No siendo poco, los incrédulos del salario productivo han planteado también la idea de que un aumento salarial atado a la productividad podría presionar el costo de vida -inflación-. Como la inflación es objetivo de la política monetaria y el salario puede derivar en más inflación -según ellos-, todo lo que pueda afectarla debería evitarse. Así, la idea de que el salario es inflacionario ha servido entonces para que su incremento se realice más cercano a los niveles de inflación observada -IPC-, pero más lejano de la productividad.
Para acabar de impedir los aumentos por productividad se ha impuesto la idea de que el salario mínimo es alto: conclusión a la que se llega sospechosamente al compararlo con otros países. La vergüenza del planteamiento se explica por la absurda comparación, aunque también por la omisión, ignorancia o mala lectura de los problemas empresariales. Es cierto que los empresarios consideren que los costos salariales les parecen altos; pero también es cierto que no tienen a quien venderle y que les faltan mercados. Cuando una empresa no vende, todo le parece costoso.
La última Gran Encuesta Pyme reflejó que uno de los problemas de la industria, comercio y servicios es la falta de demanda. Es el mismo problema que reiteradamente se observa en la Encuesta de Opinión Conjunta de la Andi. Esto crea una perspectiva empresarial pesimista y tal vez explique el casi nulo interés por contratar más personal en los próximos 5 años, tal como también se evidenció en los resultados de la Encuesta.

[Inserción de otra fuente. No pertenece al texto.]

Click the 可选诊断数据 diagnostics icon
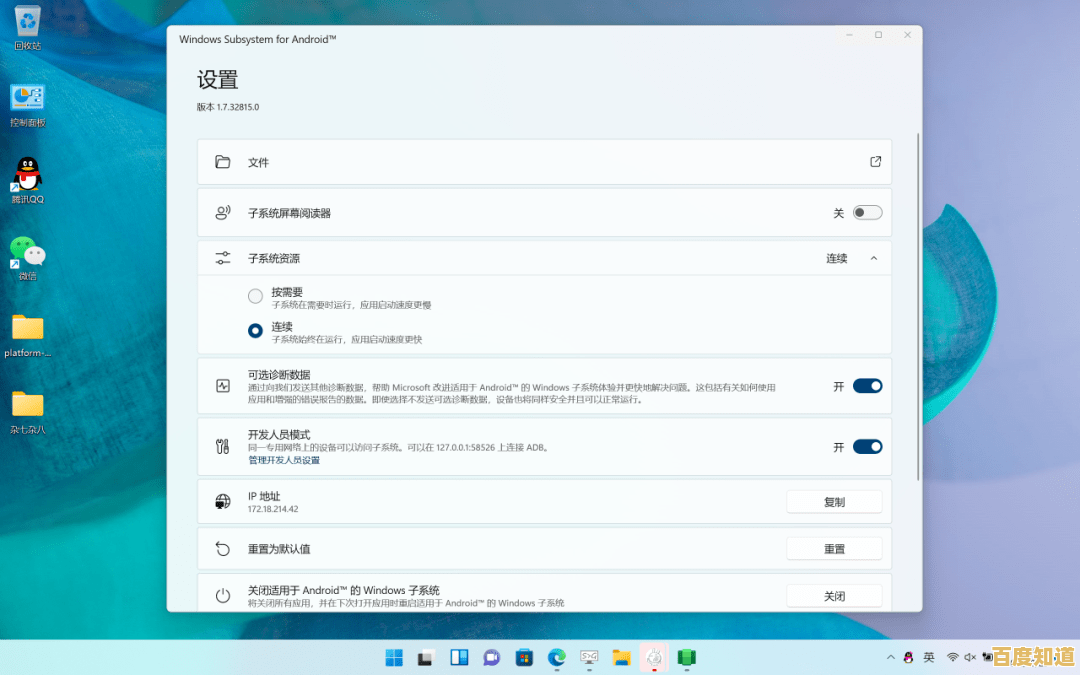1080x675 pixels. tap(222, 385)
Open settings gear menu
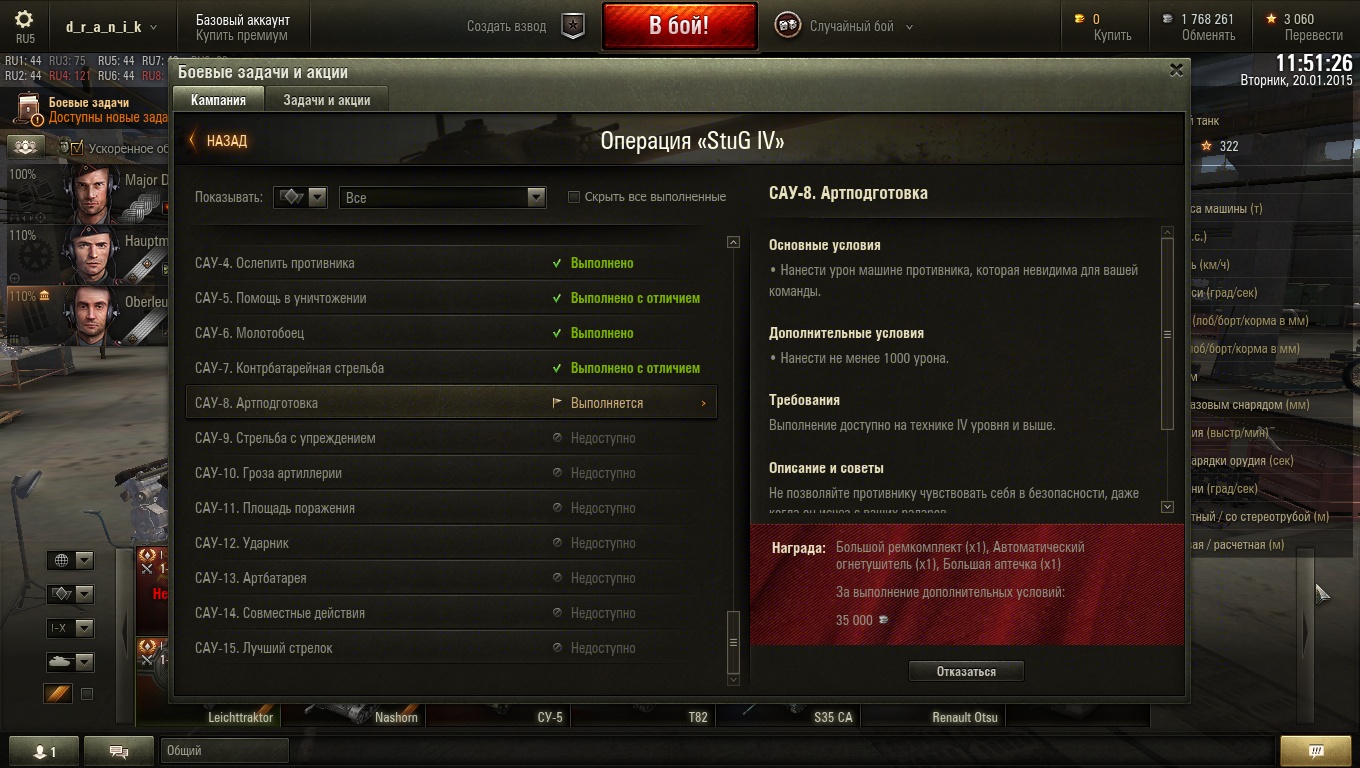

Llama la atención que dentro del conjunto de problemas que señalan los empresarios no aparezca el costo de la mano de obra o el alto salario que deben pagar; luego nótese bien entonces que el empleo futuro, la mayor producción, e incluso, el aumento de las utilidades no están por el lado del salario, sino por el lado de más mercados. Quienes creen que el salario es inflacionario pueden estar ponderando mal el impacto del salario sobre consumo.
Estos resultados tienen que llevarnos a pensar que los nudos del empleo, la competitividad y la productividad no están en el salario, sino en la falta de mercados que hagan crecer la demanda para las empresas, donde juega un papel sustantivo el salario. Seguir poniendo al salario como sospechoso del desempleo y la inflación futuros nos está impidiendo pensar en renovadas formas para acceder a nuevos mercados y profundizar los existentes; pero sí nos ha metido en una compleja situación de precariedad laboral, débil competitividad, empobrecimiento laboral e ineficiencias productivas.
Jorge Coronel López
Economista y profesor universitario.